How to protect python code ?

Jp Calderone exarkun at
Thu Apr 3 18:56:52 CEST 2003

On Thu, Apr 03, 2003 at 09:35:49AM +0200, christophe grimault wrote:
> Hello,
> Before trying my own solutions, I wonder if someone already has a solution
> to this. We have been programming a quite large application in python and
> it contains many original algorithm and other things. The application will
> be sent to customers in a few month and since it is a commercial app, we
> need some protection against copy (illegal copies) and we need to make
> sure that critical parts of the code cannot be viewed and studied.

  Why?  Is your competition going to steal your algorithm and publish their
own software (which people will then buy exclusively, instead of yours), and
which is obfuscated infinitely better than yours, so it is impossible to
prove it is based on stolen property?

  Or are your algorithms stolen? ;)

  Protect against illegal copies?  Take a look around, there is almost no
scheme that is successful here.  People warez software, it's a shame, but
it's a fact of life.

> One way is to deliver only .pyc files, but I guess this is quite a poor
> protection, uh ?

  Defeatable in a minute or two, yes.

> An other way is to move some parts to a C API ext module and deliver only
> the .so, but this is quite time consuming ...
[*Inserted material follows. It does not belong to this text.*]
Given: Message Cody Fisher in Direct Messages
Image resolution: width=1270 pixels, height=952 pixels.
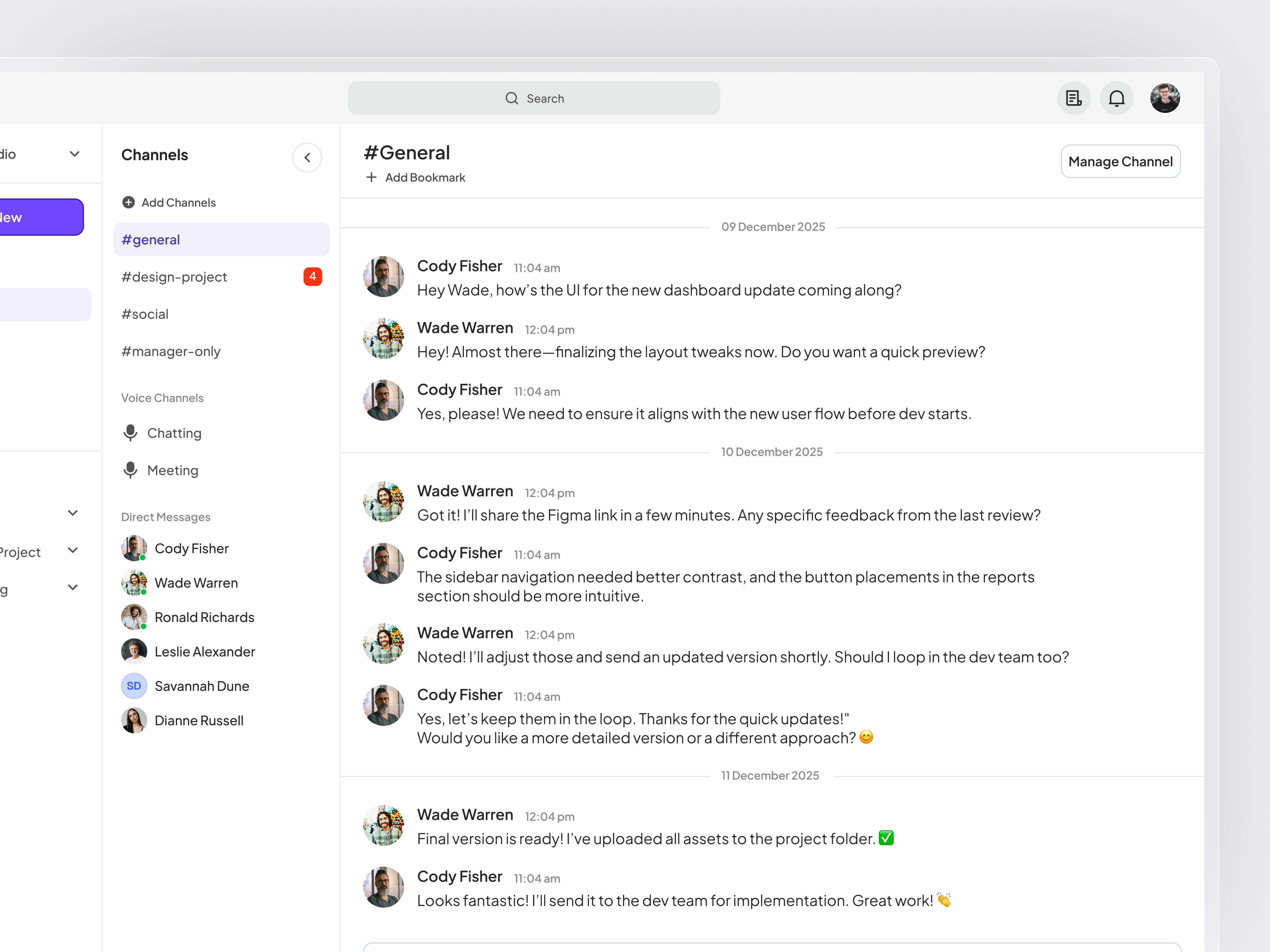Looking at the screenshot, I should (191, 548).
  Pyrex might speed it up a bit.

> Does someone has a mean to do this, knowing that we don't seek absolute
> protection, but something that discourages people that will just "try a
> little"

  Proper licensing and a tank of attack lawyers.  Alternatively, approach
your competition before the release, and offer to sell them what you think
they're going to try to steal.


Lowery's Law:
        If it jams -- force it.  If it breaks, it needed replacing anyway.